Officine Universelle Buly 1803 is a French beauty brand, which was first founded by Jean-Vincent Bully in 1803 on rue Saint-Honore in Paris, and then dusted by the French couple, Ramdane Touhami and Victoire de Taillac-Touhami in 2014.
It is headquartered in Paris, France, and has had more than 25 stores around the globe and counting, known for its Parisian apothecary style, rich heritage, unique personalization, natural ingredients, and products collected and inspired from around the world.

The brand sells perfumes, scented candles, soaps, plant oils, and other beauty products for body, face and hair, as well as accessories.

History

Early years 
At the beginning of the 19th century, a merchant perfumer, Claude Bully, invented a vinaigre de toilette, a vinegar-based fragrance designed to fight body odors, cure disease, and nourish the skin, which later rewrote the perfume industry and popular beauty care, even it was first reserved for aristocrats.

Then his son, Jean-Vincent Bully, sought validation from doctors and scientists, bringing further recognition to the brand, while the vinegar was granted two patents in 1809, another for improvements in 1814, with products showcased at the 1823, 1827, and 1849 World Fairs, as well as at the Great Exhibition in London (in 1851). At its hype, Pêle-Mêle in 1904 claimed that “the best vinaigre de toilette … bears the name of Bully vinegar.”  Meantime in the summer of 1937, Le Figaro mentioned in its Beauty section: "Don't forget to buy a bottle of … Bully vinegar, the object of world renown for nearly a century."

After the high comes the low: Bully lost his shop due to a riot in the whirlwind of a revolution, and then had to sell his business "for a trifling sum", after which the perfumer died in poverty. His fate is mirrored in Cesar Birotteau, the eponymous protagonist in Balzac’s novel, Scenes from Histoire de la grandeur et de la décadence de César Birotteau from The Human Comedy.

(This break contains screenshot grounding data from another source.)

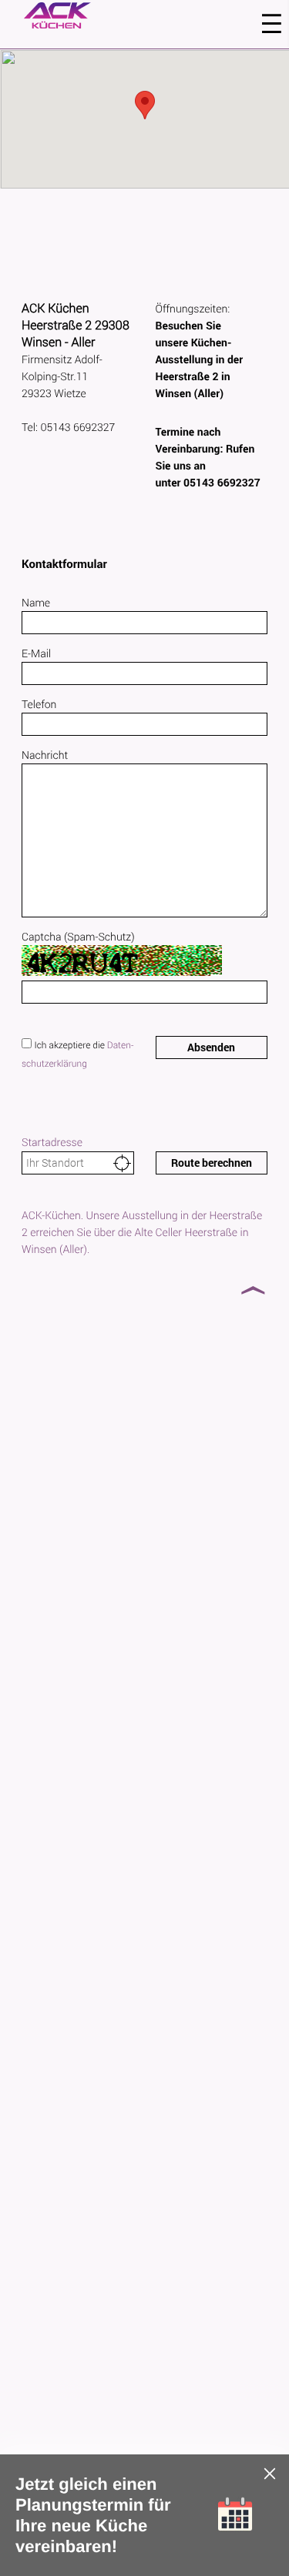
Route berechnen (211, 1162)
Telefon (39, 704)
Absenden (211, 1047)
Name (36, 602)
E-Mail (36, 653)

The stores of Claude and Jean-Vincent Bully remained but a memory, yet a "Vinagre Aromatico Tipo de Bully" with the very same formula continued to exist in Latin America due to the vagaries of licensing; the work of the Bully family had endured, except outside the borders of France.

Creation of Officine Universelle Buly 1803 
Rediscovered by Ramdane Touhami and Victoire de Taillac-Touhami, the brand was revived to what is now known as Officine Universelle Buly, or Buly 1803 in short, an emporium of beauty secrets from all around the world.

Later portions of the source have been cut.